*** AVAILABLE RECORDS ***
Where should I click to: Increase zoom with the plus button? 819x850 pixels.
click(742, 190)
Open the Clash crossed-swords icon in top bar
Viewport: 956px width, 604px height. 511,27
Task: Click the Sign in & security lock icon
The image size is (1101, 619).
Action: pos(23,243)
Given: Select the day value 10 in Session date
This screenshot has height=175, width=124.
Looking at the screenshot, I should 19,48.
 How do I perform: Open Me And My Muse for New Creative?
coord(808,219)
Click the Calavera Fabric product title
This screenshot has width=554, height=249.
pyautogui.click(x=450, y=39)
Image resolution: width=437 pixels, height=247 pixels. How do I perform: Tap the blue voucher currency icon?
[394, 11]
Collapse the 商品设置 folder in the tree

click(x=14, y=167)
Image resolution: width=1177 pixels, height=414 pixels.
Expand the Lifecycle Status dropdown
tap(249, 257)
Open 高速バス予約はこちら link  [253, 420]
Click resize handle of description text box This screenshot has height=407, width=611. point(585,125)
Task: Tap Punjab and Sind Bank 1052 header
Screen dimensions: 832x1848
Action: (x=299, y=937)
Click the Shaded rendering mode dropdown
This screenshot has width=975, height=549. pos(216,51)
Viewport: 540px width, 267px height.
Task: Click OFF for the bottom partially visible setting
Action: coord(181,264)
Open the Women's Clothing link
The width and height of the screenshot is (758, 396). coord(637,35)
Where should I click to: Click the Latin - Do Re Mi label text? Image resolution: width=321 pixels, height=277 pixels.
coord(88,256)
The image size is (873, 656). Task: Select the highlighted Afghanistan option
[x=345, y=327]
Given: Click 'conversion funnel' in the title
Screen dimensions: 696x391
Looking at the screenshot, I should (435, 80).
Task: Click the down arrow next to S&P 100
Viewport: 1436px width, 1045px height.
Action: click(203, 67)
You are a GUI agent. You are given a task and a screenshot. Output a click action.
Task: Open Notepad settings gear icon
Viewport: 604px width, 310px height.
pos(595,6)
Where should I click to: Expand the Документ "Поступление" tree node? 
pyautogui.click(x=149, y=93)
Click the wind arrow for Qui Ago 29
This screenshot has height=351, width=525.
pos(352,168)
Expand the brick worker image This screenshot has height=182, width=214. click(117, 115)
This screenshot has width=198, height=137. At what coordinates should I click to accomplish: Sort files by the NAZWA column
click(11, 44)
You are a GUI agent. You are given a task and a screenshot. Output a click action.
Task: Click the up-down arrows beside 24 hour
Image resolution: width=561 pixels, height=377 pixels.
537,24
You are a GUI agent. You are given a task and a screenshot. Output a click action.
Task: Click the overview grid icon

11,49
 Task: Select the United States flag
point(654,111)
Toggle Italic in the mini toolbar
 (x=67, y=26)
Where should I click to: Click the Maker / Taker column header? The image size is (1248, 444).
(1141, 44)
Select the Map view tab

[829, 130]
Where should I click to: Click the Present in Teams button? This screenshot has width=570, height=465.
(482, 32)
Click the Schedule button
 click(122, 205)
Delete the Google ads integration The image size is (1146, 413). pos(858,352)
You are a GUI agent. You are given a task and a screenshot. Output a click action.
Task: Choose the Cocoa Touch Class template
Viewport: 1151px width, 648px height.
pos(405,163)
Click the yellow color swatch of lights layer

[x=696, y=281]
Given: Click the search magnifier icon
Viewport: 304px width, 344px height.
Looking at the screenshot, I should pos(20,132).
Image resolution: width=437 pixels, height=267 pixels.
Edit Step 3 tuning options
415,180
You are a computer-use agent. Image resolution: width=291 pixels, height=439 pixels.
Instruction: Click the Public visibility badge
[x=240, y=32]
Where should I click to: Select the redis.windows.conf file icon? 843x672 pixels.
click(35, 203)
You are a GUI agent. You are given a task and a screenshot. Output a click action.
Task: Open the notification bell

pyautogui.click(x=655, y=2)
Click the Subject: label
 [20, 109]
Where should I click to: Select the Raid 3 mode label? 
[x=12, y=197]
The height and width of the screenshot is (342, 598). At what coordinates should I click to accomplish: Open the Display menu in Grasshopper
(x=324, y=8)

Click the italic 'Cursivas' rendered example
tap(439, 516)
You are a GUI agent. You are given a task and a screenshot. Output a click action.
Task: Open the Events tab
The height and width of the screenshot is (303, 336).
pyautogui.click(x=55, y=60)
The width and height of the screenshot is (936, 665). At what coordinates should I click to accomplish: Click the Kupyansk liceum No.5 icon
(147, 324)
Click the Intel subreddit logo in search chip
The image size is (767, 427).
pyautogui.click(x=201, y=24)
***
-- WHAT NEEDS TO BE DONE --
Above are the entries; repeat their lines exactly, from the first through the one that contains "Task: Tap Punjab and Sind Bank 1052 header".

-- COMPLETED TASK --
Where should I click to: Increase zoom with the plus button? 819x850 pixels.
click(742, 190)
Open the Clash crossed-swords icon in top bar
Viewport: 956px width, 604px height. 511,27
Task: Click the Sign in & security lock icon
The image size is (1101, 619).
Action: pos(23,243)
Given: Select the day value 10 in Session date
This screenshot has height=175, width=124.
Looking at the screenshot, I should 19,48.
 How do I perform: Open Me And My Muse for New Creative?
coord(808,219)
Click the Calavera Fabric product title
This screenshot has width=554, height=249.
pyautogui.click(x=450, y=39)
Image resolution: width=437 pixels, height=247 pixels. How do I perform: Tap the blue voucher currency icon?
[394, 11]
Collapse the 商品设置 folder in the tree

click(x=14, y=167)
Image resolution: width=1177 pixels, height=414 pixels.
Expand the Lifecycle Status dropdown
tap(249, 257)
Open 高速バス予約はこちら link  [253, 420]
Click resize handle of description text box This screenshot has height=407, width=611. point(585,125)
Task: Tap Punjab and Sind Bank 1052 header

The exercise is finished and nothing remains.